The interesting thing is that DirectGov itself heeds the words of Scripture, and warns job-seekers that the ‘Top Five Frauds’ include ‘psychic scams’.
By juxtaposing ‘psychic’ and ‘scam’, they leave no room for real or genuine psychic pursuits: so when is ‘psychic’ not a scam?
Or does this juxtaposition manifest irrational prejudice or bigotry against a legitimate religious belief?
There was concern expressed by one of the foremost legal minds in the blogosphere (Jack of Kent aka DavidAllenGreen) that ‘it would appear that JSA could well be at stake if jobless person did not go for this f....t "psychic job".’
His Grace would like to reassure the unemployed that their Jobseeker’s Allowance is not likely to be affected by refusal to take this job, since they could simply claim non-qualification (ie lack of ‘natural psychic ability’). It is, however, an interesting job for those with an eye on anti-discrimination and equality legislation.
Is the lack of psychic ability a disability?
What might happen if such a disabled person were to apply?
What if a Christian or Jew were to apply, declare their propensity for the Pentateuch, and then be rejected.
It would be for DirectGov to ensure that neither they nor their client-advertiser is discriminating on the grounds of religion or belief, in accordance with the Equality Act 2010.
While discrimination on grounds of religion or belief is automatically unlawful, the nature of religions or beliefs demands objective justification for disparate impact. The failure to be appointed to a job for which one is otherwise qualified is deemed by the Courts sufficient to constitute such discrimination. A charismatic Christian professing the gift of prophecy may indeed consider him or herself to manifest ‘natural psychic ability’, yet this be not quite the sort of ability the advertisers had in mind.

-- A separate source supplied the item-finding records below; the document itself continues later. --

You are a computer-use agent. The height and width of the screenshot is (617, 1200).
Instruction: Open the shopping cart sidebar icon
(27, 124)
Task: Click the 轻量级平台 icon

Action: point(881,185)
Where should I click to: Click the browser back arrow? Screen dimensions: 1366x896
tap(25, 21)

But a secular society must treat all people, whether believers or not, equally.
Ergo, a non-believer in the psychic and supernatural must have the right to apply for this job.
And if he or she fails to be appointed, again it would be for DirectGov to establish that neither they nor their client-advertiser is actively discriminating against the non-believer.

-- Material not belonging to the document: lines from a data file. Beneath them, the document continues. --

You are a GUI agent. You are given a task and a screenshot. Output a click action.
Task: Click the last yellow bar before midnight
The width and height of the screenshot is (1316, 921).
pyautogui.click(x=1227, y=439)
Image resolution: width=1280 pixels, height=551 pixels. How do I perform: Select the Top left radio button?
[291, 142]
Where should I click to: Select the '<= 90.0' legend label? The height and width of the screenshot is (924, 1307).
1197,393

Beliefs often lead adherents to the need to manifest their closely held views in a way which may conflict with ordinary requirements of the work place: we are all now very familiar with the fate of those who wear a cross or offer to pray. There is not quite the same degree of privilege granted to belief as to (say) disability, so there is no compulsion upon an employer to make ‘reasonable adjustments’ to the wishes of the believer.

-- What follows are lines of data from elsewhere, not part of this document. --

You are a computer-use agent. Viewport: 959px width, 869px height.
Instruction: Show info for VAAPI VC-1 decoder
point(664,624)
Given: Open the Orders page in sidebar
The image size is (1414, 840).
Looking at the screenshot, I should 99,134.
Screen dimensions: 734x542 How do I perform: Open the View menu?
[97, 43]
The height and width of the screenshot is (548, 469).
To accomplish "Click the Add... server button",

Although this is a self-employed position, it would be interesting to ascertain precisely what objective qualification is deemed by Scott Brown to be sufficient for consideration for the job. Vacancies requiring religious vocation are not usually dealt with by the local Jobcentre.
His Grace is thinking of applying.
He is, of course, unlikely to be appointed to the position.
Does such prescience constitute ‘natural psychic ability’?
Or should he simply inform Mr Brown that ‘psychic scams’ are condemned by by both DirectGov and Scripture?